Thursday, December 18, 2008

Satyam on the news

Announced that it was calling off the deal to acquire 100 per cent of Maytas Properties and 51 per cent controlling stake in Maytas Infra Ltd.
The stocks of Satyam plunged by 30.22 per cent and closed at Rs. 158.05 on the BSE due to severe resistance from the shareholders. The deal had fallen through after the ADRs (American Depository Receipts) on the New York Stock Exchange plummeted nearly 55 per cent, though they recovered in the after hours by 28 per cent.
Even as Satyam's deal to buy Maytas had to be hastily annulled in the wee hours of Wednesday morning as the company lost 52% on its ADR listed on the New York Stock Exchange (NYSE), a credibility crisis has begun to grip India's fouth largest IT company. "How can we trust the management of this company and its board of directors after it tried to enter into a deal that prime facie would benefit only the promoters who just own 8% of Satyam ? We have to examine whether the management needs to be changed," cried analysts in a reflection of the deep anguish caused by the now stymied move.
"We have decided not to move ahead with the acquisition in deference to the investment community's views," said Satyam in a SMS sent out at 3-45 am on Wednesday clearly shaken by the reaction on the US bourse of its move anounced barely 10 hours ago.
But this was clearly not enough to save the company: Satyam's stock tanked on the Indian bourses by 30%, even after the company announced its decision to go back on the deal. "The deal was seen as Satyam buying into companies owned by its family members.
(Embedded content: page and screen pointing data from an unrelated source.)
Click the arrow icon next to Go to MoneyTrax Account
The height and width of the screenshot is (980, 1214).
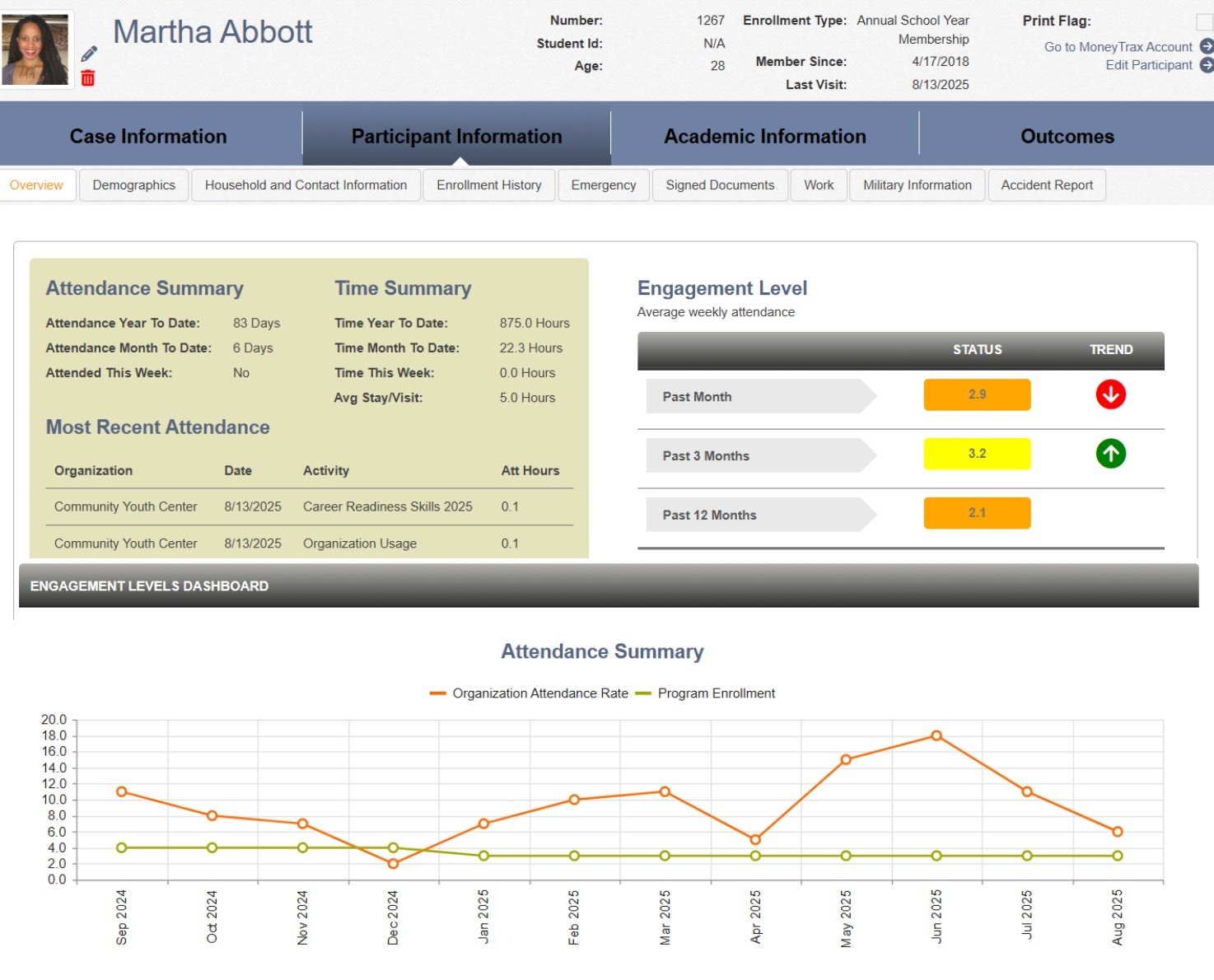pyautogui.click(x=1206, y=47)
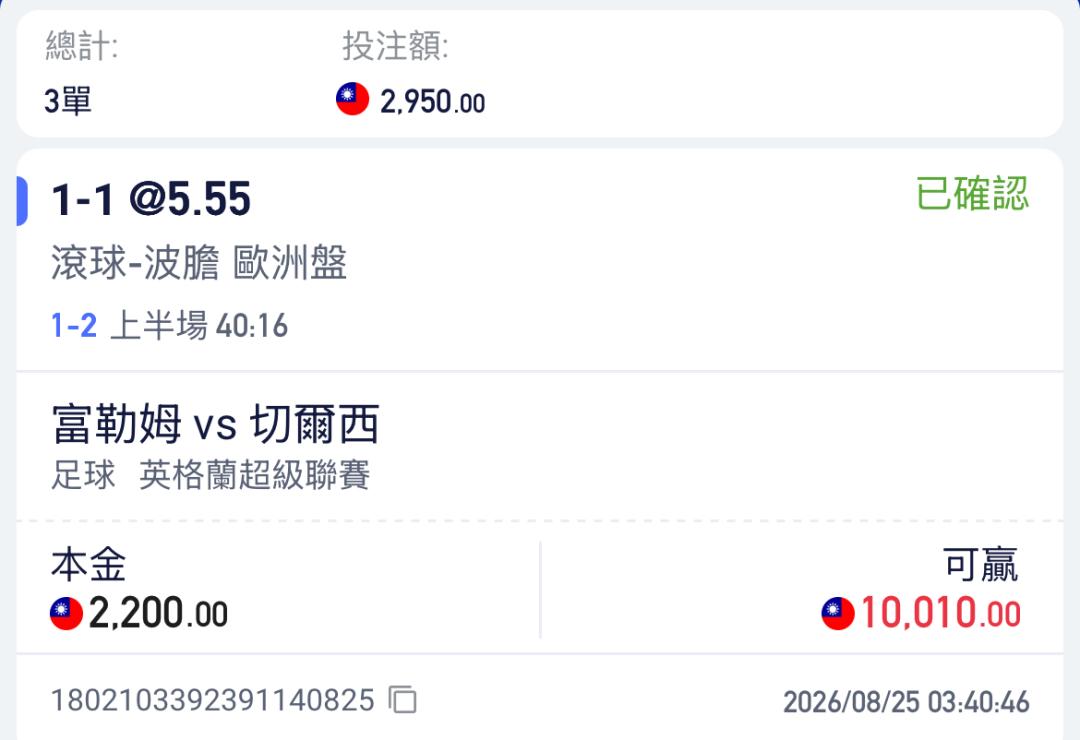1080x740 pixels.
Task: Tap the blue marker beside 1-1 @5.55
Action: click(x=22, y=201)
Cash from a company where the Raju family owns 8% was being transferred to a company where they hold more than 35%. This is what investors are resenting. Its become a corporate governance question. Whether the company can be trusted in future to take a proper decision is the moot issue," pointed out another analyst. Satyam's scrip closed at Rs 158.05 which is a 52 week low.
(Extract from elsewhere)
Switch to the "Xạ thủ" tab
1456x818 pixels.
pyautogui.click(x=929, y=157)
"58% of Satyam is owned by FIIs and they had no inkling that such a deal was in the works. There were questions about the future of Satyam after acquiring these companies when it doesn't have any experience in these businesses. It makes more sense to deploy your funds in related businesses or pay your investors," said Sourav Mahajan, analyst with Karvy.
Moreover, what irked investors was as to how Satyam decided to pay Rs 6,500 crore ($1.3 billion), just for Maytas Properties' assets, a land bank of 6,800 acres valued at almost Rs 1 crore per acre. "It is not easy to value real estate in this falling market. So there are questions on the valuation of the acquisition," said Monotosh Sinha, executive director of Centrum Capital.
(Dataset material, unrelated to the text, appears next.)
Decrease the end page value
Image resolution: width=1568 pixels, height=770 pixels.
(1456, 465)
Later in the day as the company started a firefighting exercise Satyam's chief financial officer (CFO), Srinivasa Vadlamani told TOI: "We never anticipated this reaction. We underestimated it. We thought we could manage it." He also indicated that the deal had been on the table for the last few months claiming that for starters many other companies were looked at for being acquired. But the choice fell on Maytas Properties because it was zero debt unlike other companies that were in the consideration zone.
"As for Maytas, it had cash on its books. So, it was a judgement call and sometimes some judgements do not turn out to be good," Ram Mynampati, president of Satyam and a board member tried to impress.
The company’s announcement rescinding its decision came in early on Wednesday.
“In deference to the views expressed by many investors, we have decided to call off these acquisitions,” B. Ramalinga Raju, Chairman of Satyam Computer Services, said in a statement.
Investors rapped Chief Financial Officer Srinivas Vadlamani and Mr. Raju for the decision during a conference call late on Tuesday, soon after the company announced the acquisition. They questioned the intentions behind the move to acquire companies in which Mr. Raju and his family members held considerable stake — 36 per cent in Maytas Infra and 35 per cent in Maytas Properties.
An investor said that the company’s decision affected the corporate governance practice and sought to know if any foreign institutional investor would come forth to invest in India in the wake of the proposed acquisition. A few other shareholders made no bones about their apprehensions relating to the cash flow to Mr. Raju’s family following the deal.